Mühendisliği kod yazmaktan ibaret görenler için bu yazdığımı anlamalarını beklemem çünkü mühendisliği bilmediğini gösterir aslında ;)
Dershane'ler mevzusu ? Dershaneler de aslında cemaatler gibi toplumun sosyal ve refah devletin belirli düzeye ulaşamasından kaynaklı eksik, yönlerine kene gibi yapışan ve kişinin hür iradesinden uzak yaşamaya, ölçme, değerlendirme, eleştirme, muhakeme etme gibi kavramları minimize eden bir virüsten öte bir şey değildir. Dershanelerde eğitimin bir diğer virüsüdür.
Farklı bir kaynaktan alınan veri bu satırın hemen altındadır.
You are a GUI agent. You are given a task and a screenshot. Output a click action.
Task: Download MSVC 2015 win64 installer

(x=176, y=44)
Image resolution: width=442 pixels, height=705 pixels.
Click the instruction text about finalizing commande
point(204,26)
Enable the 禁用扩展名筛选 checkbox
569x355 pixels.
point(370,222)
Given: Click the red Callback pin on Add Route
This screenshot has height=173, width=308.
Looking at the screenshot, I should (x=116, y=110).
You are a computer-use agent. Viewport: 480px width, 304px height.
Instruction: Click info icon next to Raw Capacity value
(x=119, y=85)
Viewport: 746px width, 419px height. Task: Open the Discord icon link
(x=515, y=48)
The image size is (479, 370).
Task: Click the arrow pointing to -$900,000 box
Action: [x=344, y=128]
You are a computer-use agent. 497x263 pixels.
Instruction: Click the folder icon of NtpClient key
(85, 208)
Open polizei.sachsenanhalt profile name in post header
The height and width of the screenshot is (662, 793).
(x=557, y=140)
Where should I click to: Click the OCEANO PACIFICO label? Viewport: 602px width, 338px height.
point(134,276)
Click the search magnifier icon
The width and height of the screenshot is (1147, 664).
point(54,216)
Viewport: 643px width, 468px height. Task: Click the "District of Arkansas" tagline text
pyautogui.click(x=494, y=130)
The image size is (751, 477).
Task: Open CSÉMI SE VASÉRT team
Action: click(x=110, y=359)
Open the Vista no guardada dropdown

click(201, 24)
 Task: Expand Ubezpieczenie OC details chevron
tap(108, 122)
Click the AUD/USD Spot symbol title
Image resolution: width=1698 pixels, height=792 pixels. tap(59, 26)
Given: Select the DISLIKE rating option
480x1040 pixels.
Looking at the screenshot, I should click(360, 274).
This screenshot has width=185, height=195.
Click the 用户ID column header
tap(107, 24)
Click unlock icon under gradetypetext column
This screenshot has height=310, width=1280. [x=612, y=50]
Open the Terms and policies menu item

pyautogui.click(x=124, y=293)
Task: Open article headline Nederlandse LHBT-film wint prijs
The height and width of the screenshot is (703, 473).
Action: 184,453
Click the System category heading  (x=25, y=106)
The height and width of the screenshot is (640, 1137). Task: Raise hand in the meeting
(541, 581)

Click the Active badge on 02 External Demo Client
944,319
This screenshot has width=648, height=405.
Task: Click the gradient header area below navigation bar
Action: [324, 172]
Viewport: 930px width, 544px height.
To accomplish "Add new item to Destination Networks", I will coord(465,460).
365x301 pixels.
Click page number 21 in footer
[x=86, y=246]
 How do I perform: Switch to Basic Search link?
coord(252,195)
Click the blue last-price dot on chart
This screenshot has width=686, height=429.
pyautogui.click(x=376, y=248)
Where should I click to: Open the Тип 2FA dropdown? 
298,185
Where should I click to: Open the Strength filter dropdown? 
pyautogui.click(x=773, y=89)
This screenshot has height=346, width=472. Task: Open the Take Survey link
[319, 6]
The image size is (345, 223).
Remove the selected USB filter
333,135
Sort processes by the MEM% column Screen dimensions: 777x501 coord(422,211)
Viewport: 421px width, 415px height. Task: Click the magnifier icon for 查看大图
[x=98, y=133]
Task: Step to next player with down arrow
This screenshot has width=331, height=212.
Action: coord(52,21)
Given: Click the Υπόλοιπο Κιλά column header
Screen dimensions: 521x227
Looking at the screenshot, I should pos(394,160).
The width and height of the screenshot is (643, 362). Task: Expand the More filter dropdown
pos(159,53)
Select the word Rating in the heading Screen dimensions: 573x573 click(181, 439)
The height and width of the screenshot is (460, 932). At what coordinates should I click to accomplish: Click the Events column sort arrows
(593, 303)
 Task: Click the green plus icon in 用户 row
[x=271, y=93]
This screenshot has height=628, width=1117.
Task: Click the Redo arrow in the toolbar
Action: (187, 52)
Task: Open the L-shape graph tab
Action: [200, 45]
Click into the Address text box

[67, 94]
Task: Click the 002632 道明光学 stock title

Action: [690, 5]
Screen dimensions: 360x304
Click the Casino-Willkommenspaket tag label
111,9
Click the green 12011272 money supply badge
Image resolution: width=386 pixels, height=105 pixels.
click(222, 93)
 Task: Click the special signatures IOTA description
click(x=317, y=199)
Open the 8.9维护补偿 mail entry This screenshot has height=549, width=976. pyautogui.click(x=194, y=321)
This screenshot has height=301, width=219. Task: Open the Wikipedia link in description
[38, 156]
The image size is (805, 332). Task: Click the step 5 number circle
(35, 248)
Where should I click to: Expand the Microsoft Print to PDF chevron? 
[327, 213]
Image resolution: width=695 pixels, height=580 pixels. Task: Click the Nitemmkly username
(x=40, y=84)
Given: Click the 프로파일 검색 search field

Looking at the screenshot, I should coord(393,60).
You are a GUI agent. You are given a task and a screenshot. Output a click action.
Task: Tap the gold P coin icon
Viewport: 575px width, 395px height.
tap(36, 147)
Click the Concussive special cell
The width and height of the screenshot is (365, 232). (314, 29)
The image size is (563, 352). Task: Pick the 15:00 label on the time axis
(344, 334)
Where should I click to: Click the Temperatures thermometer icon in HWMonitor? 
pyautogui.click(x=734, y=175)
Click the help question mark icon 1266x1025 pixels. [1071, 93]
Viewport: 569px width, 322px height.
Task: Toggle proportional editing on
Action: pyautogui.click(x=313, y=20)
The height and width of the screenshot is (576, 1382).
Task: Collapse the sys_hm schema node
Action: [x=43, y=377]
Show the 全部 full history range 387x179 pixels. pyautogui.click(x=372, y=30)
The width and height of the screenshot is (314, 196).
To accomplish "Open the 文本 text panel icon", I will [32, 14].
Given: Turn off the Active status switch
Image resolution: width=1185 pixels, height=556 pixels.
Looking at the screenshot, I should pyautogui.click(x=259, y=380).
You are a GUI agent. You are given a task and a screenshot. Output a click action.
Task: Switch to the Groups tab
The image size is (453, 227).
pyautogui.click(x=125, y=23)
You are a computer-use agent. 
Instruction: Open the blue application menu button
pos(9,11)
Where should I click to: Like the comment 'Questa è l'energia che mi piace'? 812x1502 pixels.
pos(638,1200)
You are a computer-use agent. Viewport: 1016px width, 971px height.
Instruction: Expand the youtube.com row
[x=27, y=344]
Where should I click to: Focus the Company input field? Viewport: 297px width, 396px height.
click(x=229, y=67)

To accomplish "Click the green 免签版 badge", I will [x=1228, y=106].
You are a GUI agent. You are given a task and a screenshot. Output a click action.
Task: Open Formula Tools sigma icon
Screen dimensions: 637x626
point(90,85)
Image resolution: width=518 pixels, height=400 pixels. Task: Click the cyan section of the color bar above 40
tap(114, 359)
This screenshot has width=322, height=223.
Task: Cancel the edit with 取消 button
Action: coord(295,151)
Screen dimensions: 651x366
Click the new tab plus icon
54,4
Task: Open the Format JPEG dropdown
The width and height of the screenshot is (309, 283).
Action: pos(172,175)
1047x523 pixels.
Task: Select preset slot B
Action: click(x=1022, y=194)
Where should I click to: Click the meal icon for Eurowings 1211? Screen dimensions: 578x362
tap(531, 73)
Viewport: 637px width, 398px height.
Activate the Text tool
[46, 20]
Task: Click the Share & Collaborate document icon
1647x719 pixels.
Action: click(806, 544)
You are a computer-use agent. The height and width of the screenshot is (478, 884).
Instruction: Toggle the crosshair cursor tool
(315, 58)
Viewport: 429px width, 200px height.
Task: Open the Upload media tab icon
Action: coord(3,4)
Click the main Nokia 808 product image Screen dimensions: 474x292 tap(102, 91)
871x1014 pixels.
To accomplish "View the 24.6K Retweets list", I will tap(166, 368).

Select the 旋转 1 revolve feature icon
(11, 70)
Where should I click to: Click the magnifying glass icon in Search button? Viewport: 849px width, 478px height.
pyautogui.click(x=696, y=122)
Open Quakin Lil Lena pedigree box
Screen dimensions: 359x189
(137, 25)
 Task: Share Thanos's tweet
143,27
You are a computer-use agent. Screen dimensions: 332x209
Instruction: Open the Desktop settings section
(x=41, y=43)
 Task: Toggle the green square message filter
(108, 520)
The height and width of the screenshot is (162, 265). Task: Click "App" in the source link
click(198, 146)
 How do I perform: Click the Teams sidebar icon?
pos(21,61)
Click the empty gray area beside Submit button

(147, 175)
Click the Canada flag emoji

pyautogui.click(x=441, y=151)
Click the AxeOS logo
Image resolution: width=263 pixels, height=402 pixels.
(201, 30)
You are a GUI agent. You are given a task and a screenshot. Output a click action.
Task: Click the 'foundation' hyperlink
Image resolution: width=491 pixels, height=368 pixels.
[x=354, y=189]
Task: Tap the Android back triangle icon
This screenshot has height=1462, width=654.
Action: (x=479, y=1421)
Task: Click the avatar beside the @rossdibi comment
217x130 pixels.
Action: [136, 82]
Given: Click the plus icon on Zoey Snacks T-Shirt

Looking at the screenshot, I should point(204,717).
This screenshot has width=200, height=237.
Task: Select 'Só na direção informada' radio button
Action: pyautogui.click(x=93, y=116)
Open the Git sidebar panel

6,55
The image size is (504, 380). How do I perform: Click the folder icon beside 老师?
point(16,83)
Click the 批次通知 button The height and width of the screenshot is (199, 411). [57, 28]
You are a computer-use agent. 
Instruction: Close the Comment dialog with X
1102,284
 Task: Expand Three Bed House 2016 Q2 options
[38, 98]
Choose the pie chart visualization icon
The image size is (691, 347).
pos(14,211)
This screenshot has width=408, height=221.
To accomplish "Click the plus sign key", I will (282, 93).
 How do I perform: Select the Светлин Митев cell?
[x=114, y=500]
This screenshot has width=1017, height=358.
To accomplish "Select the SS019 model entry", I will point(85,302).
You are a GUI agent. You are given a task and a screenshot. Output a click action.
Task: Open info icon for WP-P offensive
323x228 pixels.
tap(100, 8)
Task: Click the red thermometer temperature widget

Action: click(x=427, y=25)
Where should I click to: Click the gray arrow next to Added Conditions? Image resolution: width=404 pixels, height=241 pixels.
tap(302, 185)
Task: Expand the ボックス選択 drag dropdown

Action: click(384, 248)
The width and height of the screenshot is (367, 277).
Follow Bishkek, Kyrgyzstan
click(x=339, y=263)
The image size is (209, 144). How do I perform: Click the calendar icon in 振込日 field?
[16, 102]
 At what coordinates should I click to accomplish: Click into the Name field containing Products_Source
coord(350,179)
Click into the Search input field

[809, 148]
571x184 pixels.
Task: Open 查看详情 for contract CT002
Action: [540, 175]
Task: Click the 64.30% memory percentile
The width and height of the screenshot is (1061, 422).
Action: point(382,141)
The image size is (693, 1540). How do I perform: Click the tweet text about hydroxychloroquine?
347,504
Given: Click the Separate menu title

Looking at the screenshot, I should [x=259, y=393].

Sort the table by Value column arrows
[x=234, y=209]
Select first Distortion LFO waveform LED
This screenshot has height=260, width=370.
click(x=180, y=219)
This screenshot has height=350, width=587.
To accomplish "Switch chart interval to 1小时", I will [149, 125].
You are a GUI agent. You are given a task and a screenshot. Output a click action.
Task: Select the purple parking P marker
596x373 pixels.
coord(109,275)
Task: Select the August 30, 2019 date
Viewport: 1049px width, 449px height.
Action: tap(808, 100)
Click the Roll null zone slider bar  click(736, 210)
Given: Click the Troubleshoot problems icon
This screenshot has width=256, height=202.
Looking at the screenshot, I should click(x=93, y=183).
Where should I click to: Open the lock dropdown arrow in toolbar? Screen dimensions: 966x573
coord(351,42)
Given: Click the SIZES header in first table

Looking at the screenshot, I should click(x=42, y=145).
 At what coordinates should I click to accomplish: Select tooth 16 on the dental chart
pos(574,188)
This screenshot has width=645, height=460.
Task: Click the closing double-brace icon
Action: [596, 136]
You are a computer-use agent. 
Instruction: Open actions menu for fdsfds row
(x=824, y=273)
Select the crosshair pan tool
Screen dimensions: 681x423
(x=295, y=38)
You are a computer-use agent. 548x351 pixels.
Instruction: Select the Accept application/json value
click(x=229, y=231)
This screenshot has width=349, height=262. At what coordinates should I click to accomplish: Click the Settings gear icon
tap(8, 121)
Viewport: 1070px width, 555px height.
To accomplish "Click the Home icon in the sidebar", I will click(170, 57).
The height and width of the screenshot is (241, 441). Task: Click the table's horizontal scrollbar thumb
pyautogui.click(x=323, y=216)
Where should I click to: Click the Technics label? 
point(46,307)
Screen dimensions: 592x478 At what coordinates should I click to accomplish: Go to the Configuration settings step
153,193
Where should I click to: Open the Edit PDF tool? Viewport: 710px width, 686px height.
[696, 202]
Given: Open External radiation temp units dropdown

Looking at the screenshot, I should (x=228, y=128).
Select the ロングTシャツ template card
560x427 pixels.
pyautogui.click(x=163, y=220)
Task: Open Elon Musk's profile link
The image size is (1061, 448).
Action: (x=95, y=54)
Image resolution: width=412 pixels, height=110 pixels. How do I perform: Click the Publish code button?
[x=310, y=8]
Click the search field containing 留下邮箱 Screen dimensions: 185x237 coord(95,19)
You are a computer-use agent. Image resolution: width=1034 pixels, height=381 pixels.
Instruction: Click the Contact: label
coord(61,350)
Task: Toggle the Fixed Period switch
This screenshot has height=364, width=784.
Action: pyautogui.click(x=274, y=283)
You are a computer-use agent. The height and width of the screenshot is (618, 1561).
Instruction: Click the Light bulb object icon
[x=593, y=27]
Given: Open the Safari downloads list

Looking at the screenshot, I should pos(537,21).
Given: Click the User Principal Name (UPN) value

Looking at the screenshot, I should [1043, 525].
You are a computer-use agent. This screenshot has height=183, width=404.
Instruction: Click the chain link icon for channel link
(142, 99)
Dershaneye gittim, öss denene sınavda çokta iyi bir puan aldım..
Dershane : Muhakeme yetisi, araştırma yetisi kazandırmaz, önünde bir engel var ve bu engeli aşmak için seni bir kalıba sokup hızlı, okuma, kalıplaşmış soruları çözme gibi vizyonsal olarak dar bir değer katar.
Devlet ve belirli Vakıf Üniversiteleri : Kişiye sorgulama, araştırma, öğrenme, kendini geliştirme, teoriyi pratiğe dökme, yol, yordam, yöntemleri öğretir..
Master'a girmek için, saçma sapan ALES sınavı : Dershane ile aynı kafa sınav kafası..
Sonuç : Dengesiz bir süreç bu..
Bu süreci baştan sona yaşamış biriyim. ÖSS, Lisans, ALES, Yükseklisans... Lisans eğitimi bireyin kendi kendin iyetiştirmesini öğretiyor ve yetiyor.